= Atomic bomb literature =

Japanese literary genre

Atomic bomb literature (原爆文学, Genbaku bungaku) is a literary genre in Japanese literature which comprises writings about the atomic bombings of Hiroshima and Nagasaki.

==Definition==
The term "atomic bomb literature" came into wide use in the 1960s.
Writings affiliated with the genre can include diaries, testimonial or documentary accounts, and fictional works like poetry, dramas, prose writings or manga about the bombings and their aftermath.

There are broadly three generations of atomic bomb writers. The first, made up of actual survivors of the bombings, who wrote of their own experiences, includes Yōko Ōta, Tamiki Hara, Shinoe Shōda, and Sankichi Tōge. The second, who wrote about the bomb addressing both individual and broader social and political issues it raises, includes Yoshie Hotta, Momo Iida, Kenzaburō Ōe, Masuji Ibuse, Ineko Sata and the early Mitsuharu Inoue. The third, whose writing looks into the past and the future in a post-nuclear world, includes Kōbō Abe, Makoto Oda, and the latter Inoue.

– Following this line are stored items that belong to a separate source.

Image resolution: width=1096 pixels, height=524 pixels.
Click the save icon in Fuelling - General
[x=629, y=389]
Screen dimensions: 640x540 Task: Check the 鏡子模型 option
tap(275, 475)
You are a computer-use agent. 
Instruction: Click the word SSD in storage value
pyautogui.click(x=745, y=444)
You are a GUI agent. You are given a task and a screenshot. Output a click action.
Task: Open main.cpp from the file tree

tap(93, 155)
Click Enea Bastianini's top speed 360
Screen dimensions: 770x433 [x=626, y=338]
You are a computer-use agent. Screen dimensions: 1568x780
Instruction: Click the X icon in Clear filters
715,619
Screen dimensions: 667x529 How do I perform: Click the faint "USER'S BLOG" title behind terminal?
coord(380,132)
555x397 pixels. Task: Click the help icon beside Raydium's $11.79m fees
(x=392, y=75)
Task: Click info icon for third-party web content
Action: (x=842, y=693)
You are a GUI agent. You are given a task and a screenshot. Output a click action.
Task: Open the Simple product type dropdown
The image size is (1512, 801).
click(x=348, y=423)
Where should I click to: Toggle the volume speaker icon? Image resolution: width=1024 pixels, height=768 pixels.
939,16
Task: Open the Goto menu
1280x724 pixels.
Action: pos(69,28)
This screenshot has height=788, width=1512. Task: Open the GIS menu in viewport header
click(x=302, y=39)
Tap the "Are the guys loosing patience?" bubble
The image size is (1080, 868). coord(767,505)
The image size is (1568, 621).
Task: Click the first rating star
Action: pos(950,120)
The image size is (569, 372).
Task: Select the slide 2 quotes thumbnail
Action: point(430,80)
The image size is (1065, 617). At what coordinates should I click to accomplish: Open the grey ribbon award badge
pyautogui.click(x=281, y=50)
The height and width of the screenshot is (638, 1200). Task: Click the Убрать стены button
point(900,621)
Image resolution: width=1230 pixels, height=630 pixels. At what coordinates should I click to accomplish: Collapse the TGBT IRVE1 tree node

Yōko Ōta's short story 'A light as if from the depths' (Kaitei no yō na hikari) was published on 30 August 1945 in The Asahi Shimbun, making it the first published literary text on the atomic bomb. The following month, by directive of the Supreme Commander for the Allied Powers, the censorship of topics like the atomic bomb in the media came into operation, with the effect that books dealing with this topic, like a poetry collection of Sadako Kurihara or Yōko Ōta's novel City of Corpses, initially appeared only in abridged form.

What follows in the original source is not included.